Posted in Audio by - February 18, 2022
The Death of Peladon

Released January 2022


Set during Queen Minaris’s reign farther in the future than the two televised Peladon serials explored, ‘The Death of Peladon’ by Mark Wright presents a world on the brink of environmental disaster. As the Sixth Doctor and Mel arrive to find a barren landscape and rivers running red, the threat of a looming civil war amidst even darker machinations leaves little hope for this world that the Doctor holds so dear.

Whereas the preceding serials focused quite rightly on the difficulties of being a good ruler, ‘The Death of Peladon’ even more explicitly amplifies the parallels to Earth with a fairly biting commentary on unchecked capitalism, exploitation, and climate change. Peladon is now a world that the Queen’s daughter Isabelda claims the Federation has all but abandoned and forgotten since the rich supplies of the vital trisilicate have diminished, and the general population is poorer and worse off than ever while feelings of political alienation run high. The underlying theme of just how far an oppressed and disenfranchised class can be pushed before finally beginning to fight back against those in control and the perceived inaction being taken to help is both strong and relevant, and the ambiguous ending that leaves open to interpretation whether further representation or starting completely anew is the better approach is a fitting concept to further mirror the thoughts of so many groups across the globe in different contexts of modern society.

Against the backdrop of a populace slowly succumbing to trisilicate poisoning, the Sixth Doctor and Mel are jointly a voice of optimism and determination in a world that has become so grim as hard-earned rights have slowly been stripped and alternative sources of labour found. The two leads spend a substantial amount of time apart to allow Mel to witness first-hand the detrimental and lethal effects of over-mining on this world, and Bonnie Langford is wonderful throughout as Mel’s incredible sense of morality drives her to bring Queen Minaris to see the true state of her world. The pairing of Colin Baker and Bonnie Langford has always been one of Big Finish’s many strengths, and even though the characters do spend more time than is typical simply commenting on the current state of affairs and pleading that violence is not the course of action taken, the immense chemistry and energy each performer brings to this production is superb and will surely appeal to fans of this era.
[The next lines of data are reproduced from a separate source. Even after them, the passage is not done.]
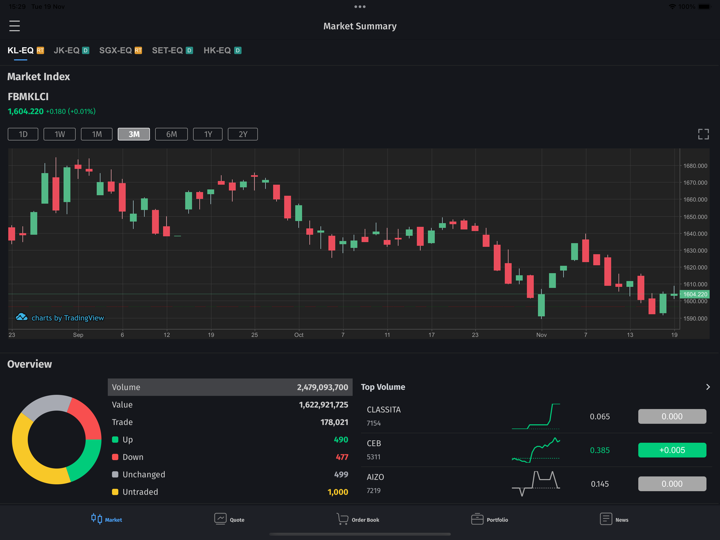Open Order Book cart icon

click(x=343, y=519)
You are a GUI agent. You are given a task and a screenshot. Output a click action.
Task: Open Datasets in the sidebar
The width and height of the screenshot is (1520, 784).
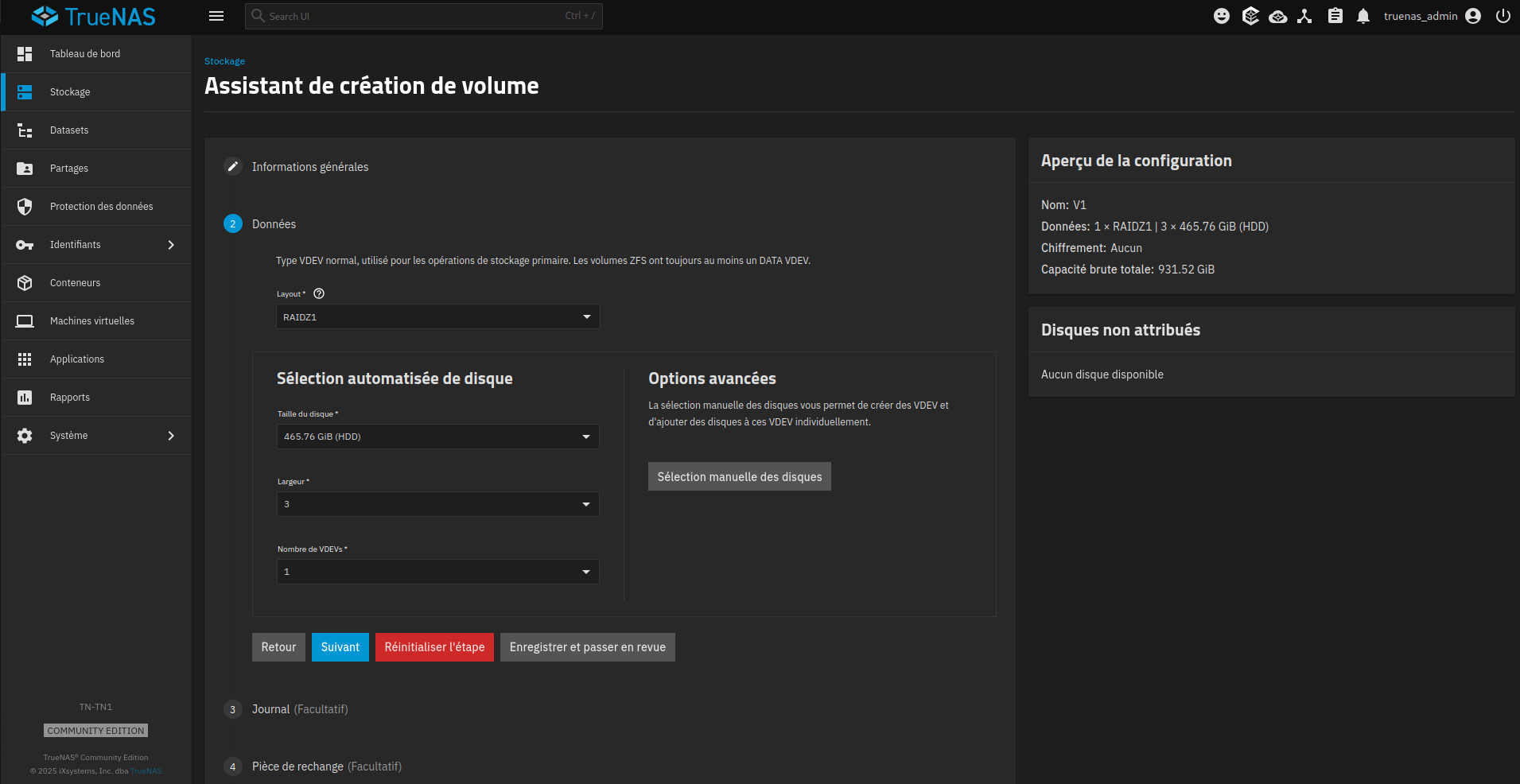point(69,130)
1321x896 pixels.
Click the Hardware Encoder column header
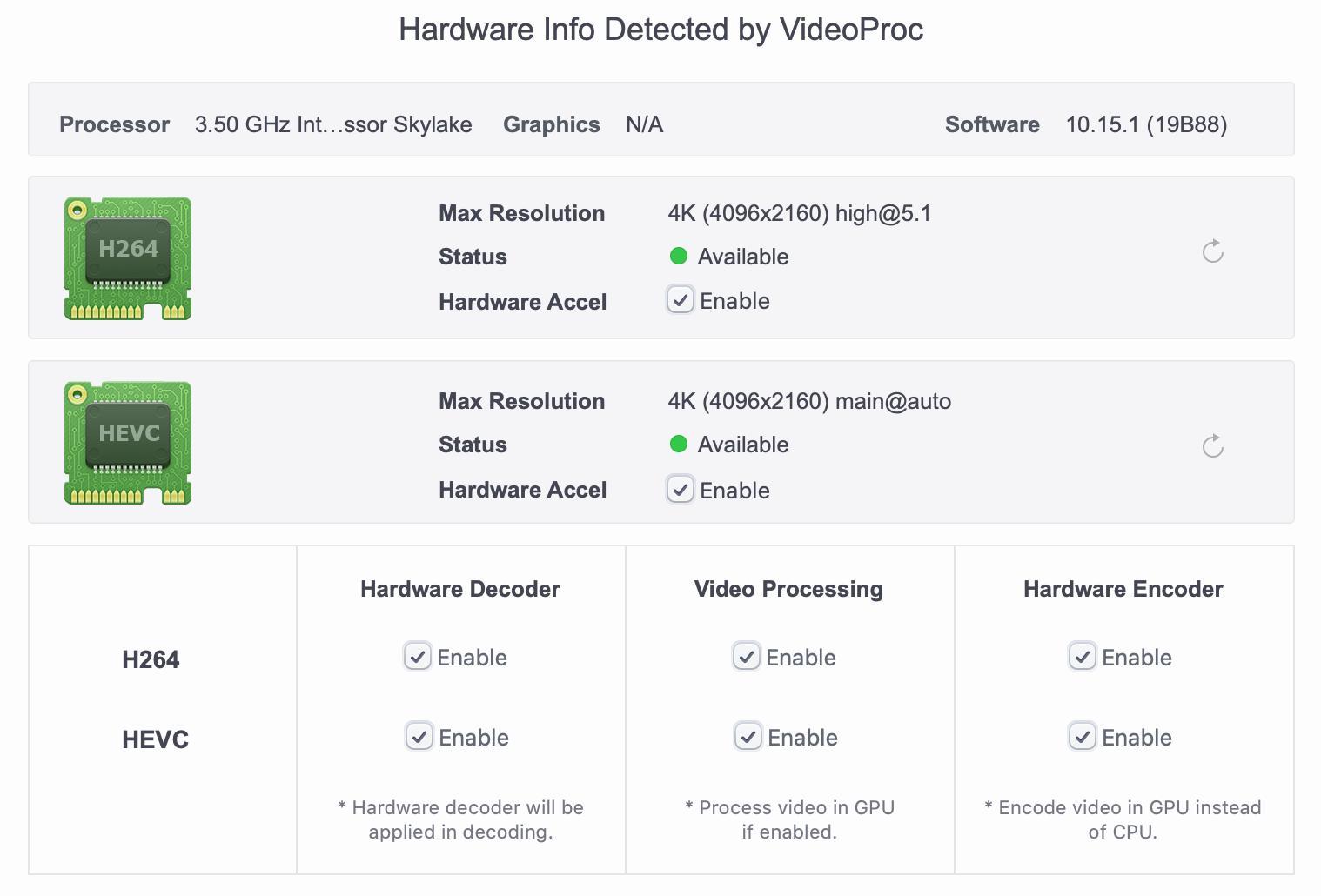click(x=1123, y=589)
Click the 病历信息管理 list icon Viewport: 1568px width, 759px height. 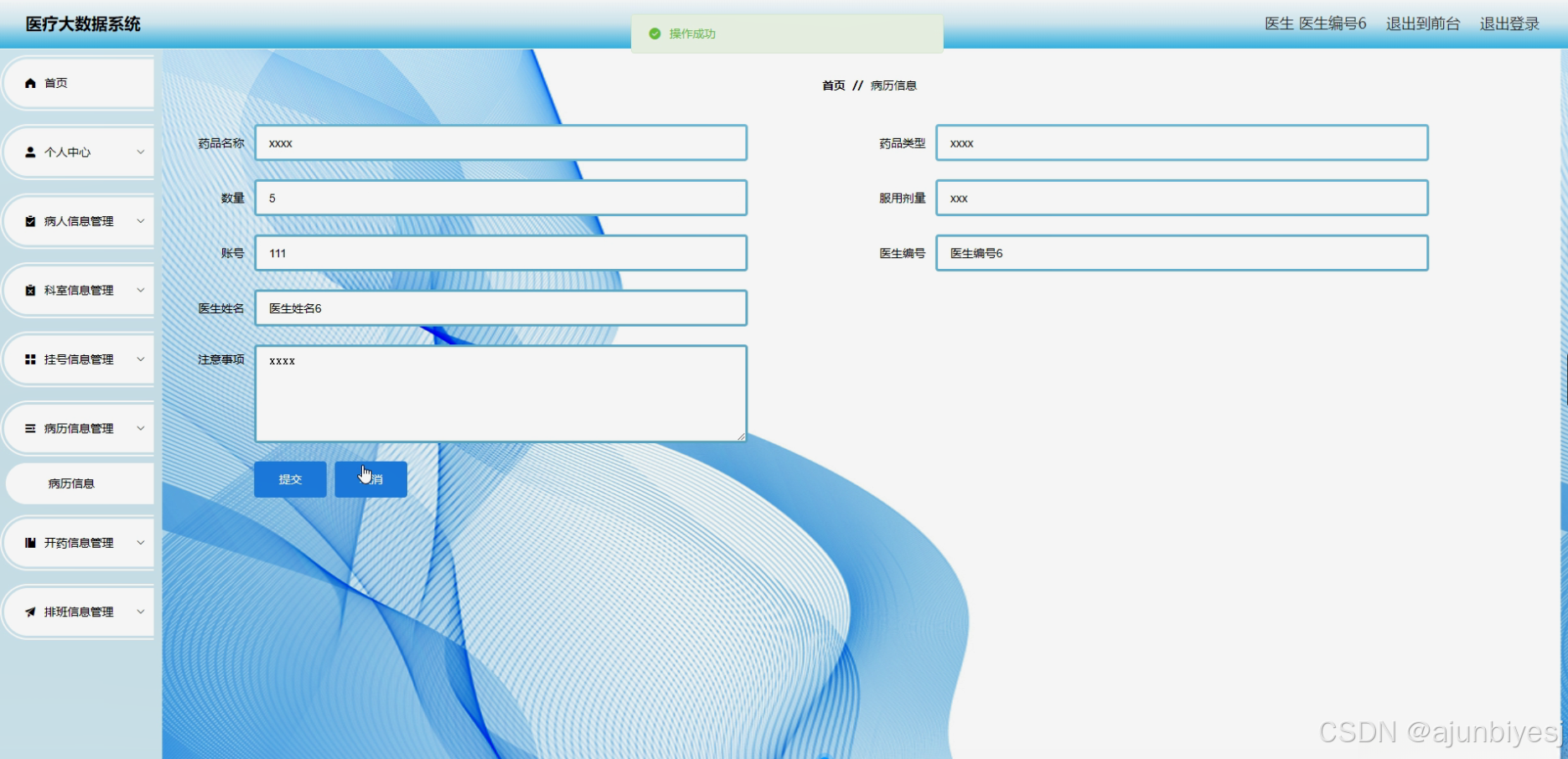tap(30, 428)
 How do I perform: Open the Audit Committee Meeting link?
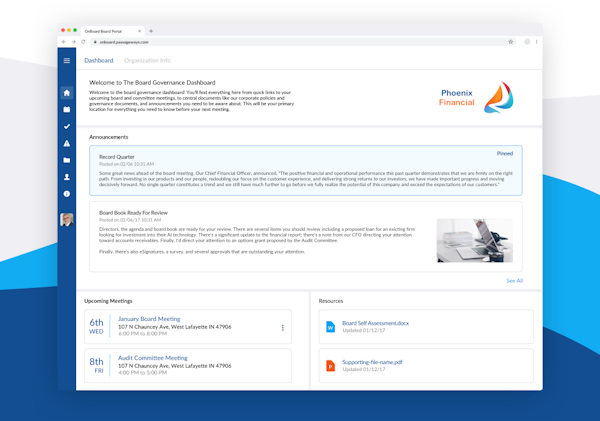152,357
Unfortunately, despite the many strengths of this script, it shares an incredible number of similarities with ‘The Monster of Peladon.’ There is something to be said about history and mistakes repeating themselves and how hard it truly is to affect meaningful change, but ultimately it seems like a missed opportunity to do something new with this setting in an unexplored time. The motivations of the rebels are perfectly understandable, but this is again territory that Peladon has already touched upon elsewhere. This then has the unfortunate effect of making the new iterations of familiar positions somewhat less dynamic than their predecessors, and although Sara Powell as Minaris, Remmie Milner as Isabelda, and Liz White as Helais are all serviceable, there isn’t much to distinguish these characters that don’t come with the nostalgic element of the characters in the first two instalments of this set. As such, while ‘The Death of Peladon’ is a wonderfully atmospheric tale brimming with pertinent and hard-hitting themes, the actual content of its story remains far too faithful to what has already been explored on this world and- for better or for worse and despite some forced twists- gives the sense of a world stuck in an unending loop until a momentous climax and effective confrontation.